EXCEL HELL!!!

  • Good to see someone else has come to the conculsion I came to years ago. Besides, after 15 years of SQL I am still learning and damned if I'm going to have to start from scratch with SISS. Besides, I'm not a developer, I'm an analyst and I shouldn't need to ring a developer to import a spreadsheet.

    I have the problem described by Jeff and more specifically the healthcare data by pharryecoenen. In healthcare you're usually only a minor buyer so you have no control over the format of the file received at all. It is Hobson's choice every time with a spreadhseet designed by Murphy (the one with the law named after him). My solution is a little different ...

    I use the Jet driver (32bit) or OPENROWSET (64 bit or later Office files) - even if the ACE drivers are a half-baked bodgit from Microsoft.

    Instead of direct OPENROWSET I set up the spreadsheet as a linked server. Why? Because:

    EX_SP_TABLES tells me what tabs are there.

    EX_SP_COLUMNS tells me what columns there are.

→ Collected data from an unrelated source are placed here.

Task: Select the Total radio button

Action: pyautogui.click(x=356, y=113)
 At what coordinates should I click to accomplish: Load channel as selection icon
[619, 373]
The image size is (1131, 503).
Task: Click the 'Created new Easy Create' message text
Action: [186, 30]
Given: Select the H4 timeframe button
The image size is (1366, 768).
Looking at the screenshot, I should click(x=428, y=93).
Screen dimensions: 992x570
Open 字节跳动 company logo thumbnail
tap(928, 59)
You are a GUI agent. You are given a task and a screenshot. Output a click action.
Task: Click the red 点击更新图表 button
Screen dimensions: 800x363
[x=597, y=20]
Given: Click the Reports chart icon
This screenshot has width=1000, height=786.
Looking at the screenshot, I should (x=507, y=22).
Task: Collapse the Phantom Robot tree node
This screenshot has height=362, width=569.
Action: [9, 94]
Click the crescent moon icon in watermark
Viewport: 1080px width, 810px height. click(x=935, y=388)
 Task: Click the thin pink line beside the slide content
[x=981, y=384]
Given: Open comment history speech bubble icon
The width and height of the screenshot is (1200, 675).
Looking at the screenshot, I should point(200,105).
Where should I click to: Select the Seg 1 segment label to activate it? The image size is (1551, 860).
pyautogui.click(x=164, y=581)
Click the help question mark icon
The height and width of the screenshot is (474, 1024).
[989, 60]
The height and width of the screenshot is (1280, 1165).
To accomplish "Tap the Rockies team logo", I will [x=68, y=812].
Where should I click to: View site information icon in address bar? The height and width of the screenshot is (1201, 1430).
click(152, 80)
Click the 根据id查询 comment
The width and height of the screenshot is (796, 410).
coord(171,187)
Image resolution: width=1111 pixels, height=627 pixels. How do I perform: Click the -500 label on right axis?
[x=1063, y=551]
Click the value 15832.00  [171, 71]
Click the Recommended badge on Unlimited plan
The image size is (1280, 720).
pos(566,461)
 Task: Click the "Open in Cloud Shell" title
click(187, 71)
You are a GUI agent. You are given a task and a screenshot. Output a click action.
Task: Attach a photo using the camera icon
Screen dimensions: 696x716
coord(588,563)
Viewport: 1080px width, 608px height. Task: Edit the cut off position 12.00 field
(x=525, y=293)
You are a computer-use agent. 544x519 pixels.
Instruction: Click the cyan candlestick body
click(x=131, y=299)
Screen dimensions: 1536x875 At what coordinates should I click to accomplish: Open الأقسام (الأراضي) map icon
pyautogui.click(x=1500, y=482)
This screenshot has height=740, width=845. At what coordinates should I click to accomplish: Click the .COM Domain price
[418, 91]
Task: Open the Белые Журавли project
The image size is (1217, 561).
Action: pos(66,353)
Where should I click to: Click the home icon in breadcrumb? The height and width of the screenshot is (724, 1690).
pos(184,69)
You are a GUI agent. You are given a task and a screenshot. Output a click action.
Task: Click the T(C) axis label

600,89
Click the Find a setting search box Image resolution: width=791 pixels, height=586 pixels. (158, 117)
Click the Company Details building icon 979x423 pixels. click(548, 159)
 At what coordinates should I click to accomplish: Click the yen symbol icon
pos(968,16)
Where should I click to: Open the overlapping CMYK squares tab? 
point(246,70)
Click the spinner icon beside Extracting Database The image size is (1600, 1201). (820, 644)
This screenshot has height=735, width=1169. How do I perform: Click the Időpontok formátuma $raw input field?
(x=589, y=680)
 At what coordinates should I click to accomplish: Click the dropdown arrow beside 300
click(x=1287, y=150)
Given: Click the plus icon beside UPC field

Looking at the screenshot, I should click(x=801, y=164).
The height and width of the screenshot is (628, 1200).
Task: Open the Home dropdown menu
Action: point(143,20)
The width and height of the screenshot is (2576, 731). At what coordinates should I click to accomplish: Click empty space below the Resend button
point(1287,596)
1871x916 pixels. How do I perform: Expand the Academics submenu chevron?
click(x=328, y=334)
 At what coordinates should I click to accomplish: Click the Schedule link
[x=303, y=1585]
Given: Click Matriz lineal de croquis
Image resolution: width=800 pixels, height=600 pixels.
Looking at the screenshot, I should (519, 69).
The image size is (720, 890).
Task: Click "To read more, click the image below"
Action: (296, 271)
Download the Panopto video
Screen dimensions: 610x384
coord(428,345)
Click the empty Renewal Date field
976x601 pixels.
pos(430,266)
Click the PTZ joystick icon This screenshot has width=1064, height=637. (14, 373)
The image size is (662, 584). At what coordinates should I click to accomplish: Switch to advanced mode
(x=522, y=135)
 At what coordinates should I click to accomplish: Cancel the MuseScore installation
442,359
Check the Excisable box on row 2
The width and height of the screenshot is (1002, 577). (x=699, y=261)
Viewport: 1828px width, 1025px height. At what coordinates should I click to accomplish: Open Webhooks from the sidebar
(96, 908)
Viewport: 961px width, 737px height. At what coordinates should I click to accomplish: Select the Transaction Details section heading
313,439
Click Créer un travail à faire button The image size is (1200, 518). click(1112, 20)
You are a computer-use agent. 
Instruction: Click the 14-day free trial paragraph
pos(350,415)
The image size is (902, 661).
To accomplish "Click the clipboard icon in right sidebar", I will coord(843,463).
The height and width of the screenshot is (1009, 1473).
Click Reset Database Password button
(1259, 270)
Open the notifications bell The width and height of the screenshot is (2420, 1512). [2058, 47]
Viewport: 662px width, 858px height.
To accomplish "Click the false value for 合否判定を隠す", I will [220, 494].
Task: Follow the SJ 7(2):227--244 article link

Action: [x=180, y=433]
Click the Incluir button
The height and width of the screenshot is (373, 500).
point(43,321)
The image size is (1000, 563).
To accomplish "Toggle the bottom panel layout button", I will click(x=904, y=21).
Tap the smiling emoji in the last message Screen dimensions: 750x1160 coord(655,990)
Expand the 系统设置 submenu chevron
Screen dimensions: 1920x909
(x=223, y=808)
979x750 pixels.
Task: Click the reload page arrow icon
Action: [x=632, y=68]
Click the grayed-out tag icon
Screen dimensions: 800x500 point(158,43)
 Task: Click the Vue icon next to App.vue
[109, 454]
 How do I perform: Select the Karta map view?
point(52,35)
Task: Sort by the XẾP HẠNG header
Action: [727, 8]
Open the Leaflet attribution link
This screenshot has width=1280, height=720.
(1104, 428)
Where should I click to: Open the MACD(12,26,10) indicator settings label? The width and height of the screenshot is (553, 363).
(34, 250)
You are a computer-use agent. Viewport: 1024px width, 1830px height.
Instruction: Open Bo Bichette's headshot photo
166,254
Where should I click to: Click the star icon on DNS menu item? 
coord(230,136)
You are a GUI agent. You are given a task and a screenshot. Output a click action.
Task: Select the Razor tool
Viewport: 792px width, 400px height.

    Only learnt recently OPENROWSET can use the same commands. Like I said, 15 years and I'm still learning SQL.

    I have an autoindex column and then just yank the whole spreadsheet in. Various parameters (in a table) allow a user to include / exclude various tabs etc to control the import. If the supplier is sensible and the tabs are safe I set IMEX=0 and HDR=YES. If they're unreliable I set IMEX=0 (although bear in mind pharryecoenen's comments on formatting affecting rounding errors and dates) and HDR=NO to yank the whole lot into a temporary table with columns set to varchar(255).

    Once the spreadsheet is in I check all columns for ISNUMERIC(column+e0) to see if numeric or NULL. I assume a whole row that isn't numeric anywhere probably is a header of some sort. They still manage to break it with columns called 1 and so forth but when I'm importing a thousand sheets a month it breaks the back and allows me to manually intervene in the handful that break. Final job is to compare columns to final table and insert where required or add extra columns and e-mail to tell me extra columns were required. It also fills down columns where required but this requires a parameter to tell it which columns to fill down - another opportunity for Captain Cockup to pay a visit.

    Inciidentally, we also receive flat files from a few providers. Same issues. I load the header row, replace the column delineator to make a temp table varchar(255) for each column, suck the file in, compare to what has been before, add ... you get the idea.

    It is messy. It is horrible! BUT we had a team of people working themselves into an early grave processing it all in a few days in Excel before I got hold of it and shoved it all into T-SQL.

    Biggest issue now? Rounding errors where formatting doesn't show decimals and the import uses IMEX=1.

    Works for me .. most of the time!

    SISS? Well, I gave my procs to the SISS development team around about Christmas. Not heard anything yet ...

  • h540663 (6/19/2015)


    Good to see someone else has come to the conculsion I came to years ago. Besides, after 15 years of SQL I am still learning and damned if I'm going to have to start from scratch with SISS. Besides, I'm not a developer, I'm an analyst and I shouldn't need to ring a developer to import a spreadsheet.

    I have the problem described by Jeff and more specifically the healthcare data by pharryecoenen. In healthcare you're usually only a minor buyer so you have no control over the format of the file received at all. It is Hobson's choice every time with a spreadhseet designed by Murphy (the one with the law named after him). My solution is a little different ...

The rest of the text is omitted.